心筋生検の手順とポイント
心筋生検とは
心筋生検は、心臓の組織を少量採取し、顕微鏡で検査する手技です。主に心筋炎、心筋症、不整脈などの診断や除外に用いられます。
手順の概要
1. 準備
手術前数時間は絶食し、静脈ラインを確保します。

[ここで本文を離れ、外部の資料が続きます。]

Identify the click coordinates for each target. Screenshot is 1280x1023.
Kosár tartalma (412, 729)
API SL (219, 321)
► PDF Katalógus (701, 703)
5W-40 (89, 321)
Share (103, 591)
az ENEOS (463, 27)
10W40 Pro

鎮静や軽度の局所麻酔のための薬剤が投与されます。
2. カテーテル挿入
細く柔軟なカテーテルを大腿部または頸部の血管から挿入し、X線透視下で心臓まで進めます。
3. 生検
カテーテルの先端に取り付けた専用の生検針を心筋に向け、数ミリの組織サンプルを採取します。必要に応じて複数部位から採取します。
4. カテーテル・針の除去
針とカテーテルを慎重に抜き、採取した組織は速やかに検査室へ送ります。
5. 回復
手技後は数時間ベッドで安静にし、穿刺部位の痛みは鎮痛薬で管理します。全工程は概ね30〜60分で完了します。
検査結果と留意点
検査結果は数日から数週間で判明し、治療方針の決定に役立ちます。心筋生検は非侵襲的検査で十分な情報が得られない場合や、確定診断が必要なケースに限定して実施されます。出血や穿刺部位の合併症などリスクもあるため、医師と十分にメリット・デメリットを相談してください。